Geranium

Geranium

Also known as: Pelargonium

Known best for their bright, cheery blooms in container gardens around the country, geraniums are easy plants to grow in nearly every zone. The flowers are well-known for their range of scent, which can vary from sweet and rose-like to sharp and citrus. The plant is native to South Africa and is thought to have been brought to Europe by Dutch sailors from the Cape of Good Hope.

Geraniums, especially those that are rose-scented, have had many uses over the years, predominantly in the perfume industry. However, it also has been used over the years for a number of illnesses and complaints, including pneumonia, cholera, diarrhea and stomach complaints. Geranium essential oil is used to increase circulation, soothe the symptoms of menopause and menstruation, and lift the mood.

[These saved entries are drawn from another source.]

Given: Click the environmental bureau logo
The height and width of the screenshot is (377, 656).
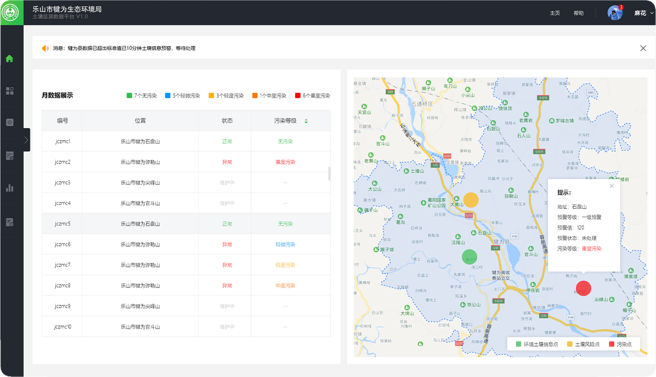Looking at the screenshot, I should click(11, 12).
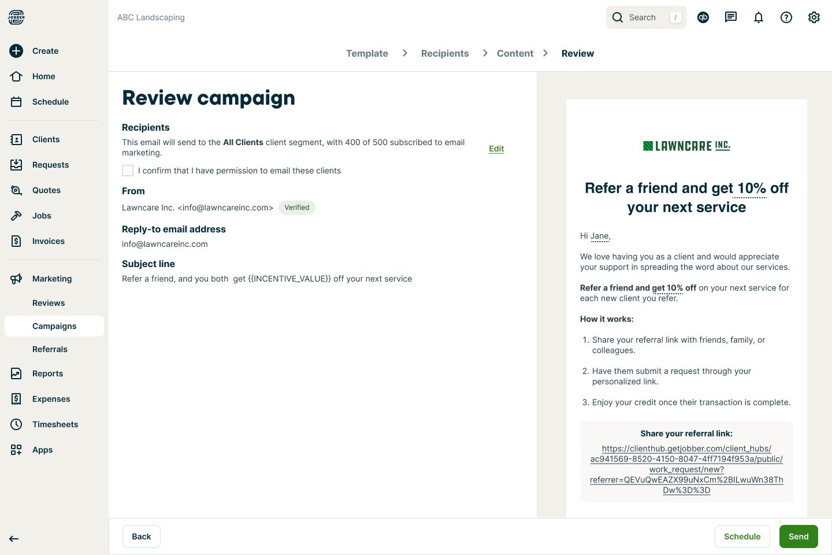
Task: Select the Schedule calendar icon in sidebar
Action: (16, 102)
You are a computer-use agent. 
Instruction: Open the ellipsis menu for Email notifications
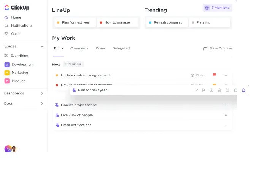pyautogui.click(x=226, y=125)
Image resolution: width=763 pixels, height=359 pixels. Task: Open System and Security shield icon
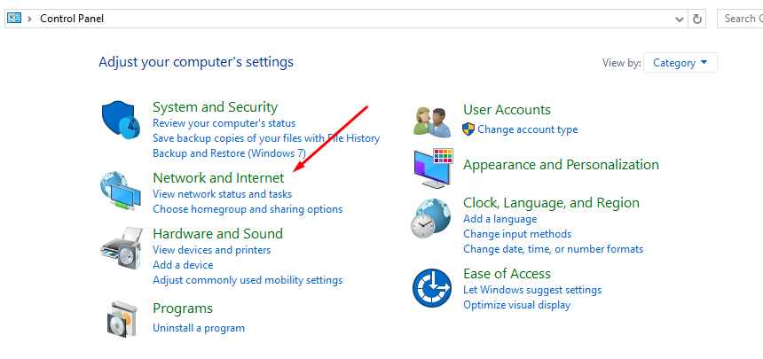121,121
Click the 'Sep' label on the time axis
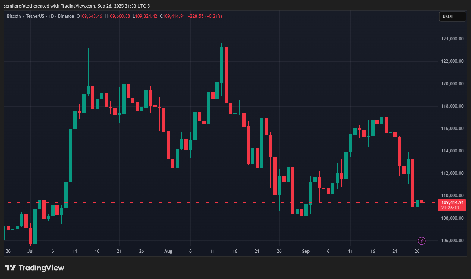This screenshot has height=279, width=471. tap(306, 251)
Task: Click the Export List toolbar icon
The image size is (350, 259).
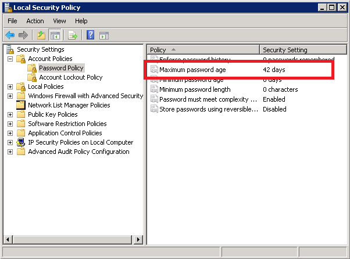Action: pyautogui.click(x=73, y=35)
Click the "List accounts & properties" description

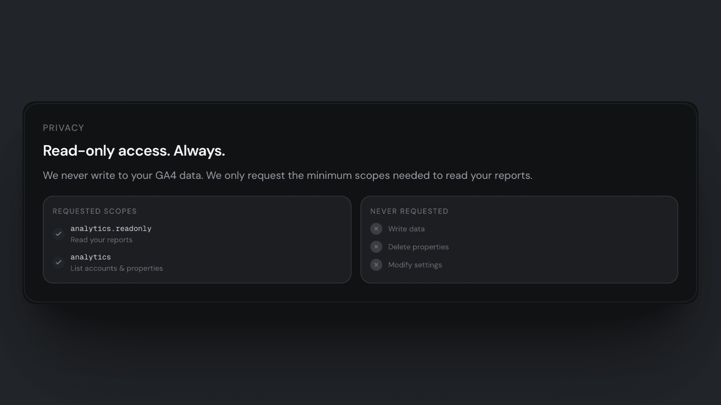coord(116,269)
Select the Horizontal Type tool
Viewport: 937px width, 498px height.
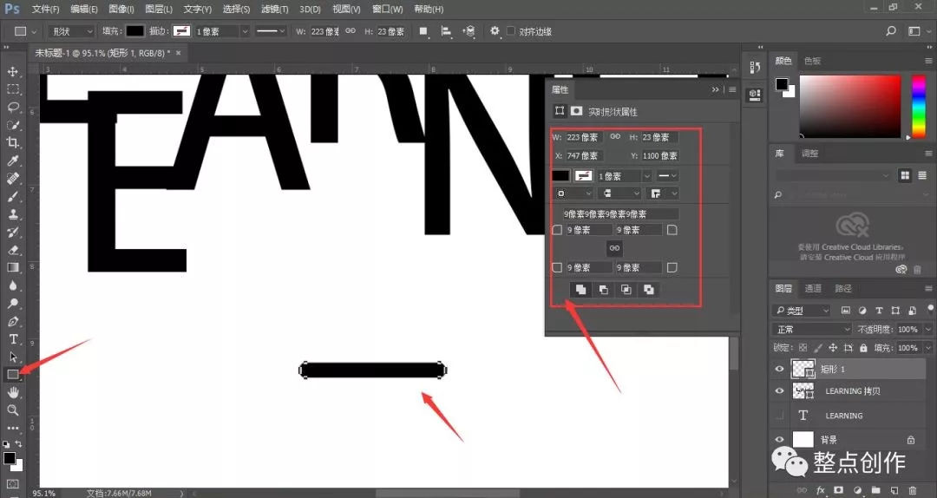click(x=12, y=339)
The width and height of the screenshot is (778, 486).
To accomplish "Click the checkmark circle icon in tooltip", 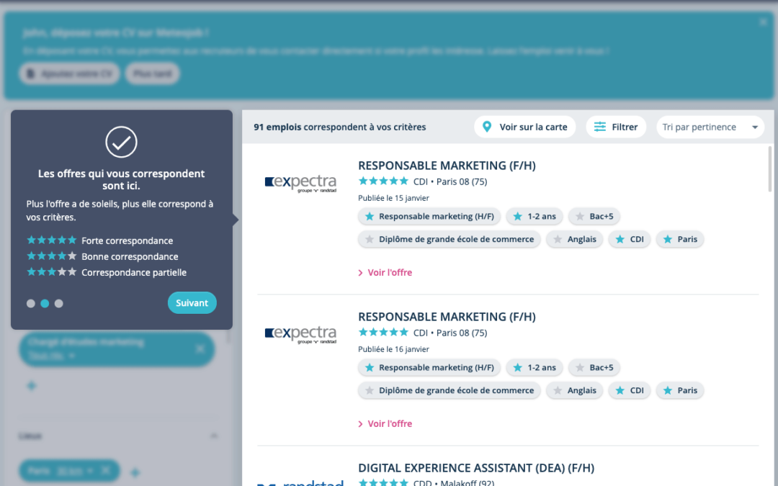I will tap(121, 142).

The geranium flower, which can grow to 24 inches and spread to 48 inches, is comprised of a group of colorful blossoms atop a long green stem, with gently lobed light green leaves. Sometimes, the foliage can be striped or variegated with lighter or darker green bands. The flowers can be red, pink, violet, orange, salmon, white or purple. Plant your geraniums after the last frost has passed. They should bloom until the late fall.

Growing Geraniums

Geraniums need full sun to grow well, but they may tolerate partial shade. However, you will see less growth and fewer blooms. Plant them in fertile, well-drained soil. Growing from seed isn't recommended, as it takes a long time, so purchasing a cell pack of the annuals might serve your garden design better. Combine them with dusty miller or sweet alyssum to create a focal point that will draw everyone's eyes. You need to deadhead geraniums to keep them growing well – otherwise, you will see a lot of dead and wilting flowers as opposed to bright, healthy blossoms.

Recommended Varieties

Many geraniums are popular as container garden plants, but a few well-loved varieties include "Ivy-leaved Geranium" and "Zonal Geranium", for which there are many different cultivars. Depending on where you want to plant them in your outdoor garden, geraniums can trail more or grow taller or bushier as the location requires.

Landscape Design Tips

Geraniums look best when planted in containers, but they can provide an interesting groundcover if planted in a flowerbed. The flowers are actually perennials that are treated as annuals – if you want to keep your geraniums for another season, you can pot them and winter them inside, in a bright room.

Gardening Zones

Geraniums are hardy in zones 5 to 7.

Pests and Problems

Geraniums are very hardy plants, but they can suffer from edema, which is a disease unique to their species. It happens when the plant is overwatered – the cells burst and create wart-like growths on the leaves. There is no cure, but careful monitoring and removal of the damaged tissue can prevent it from spreading over the whole plant. Geraniums may also suffer from aphids, leaf spot and blight.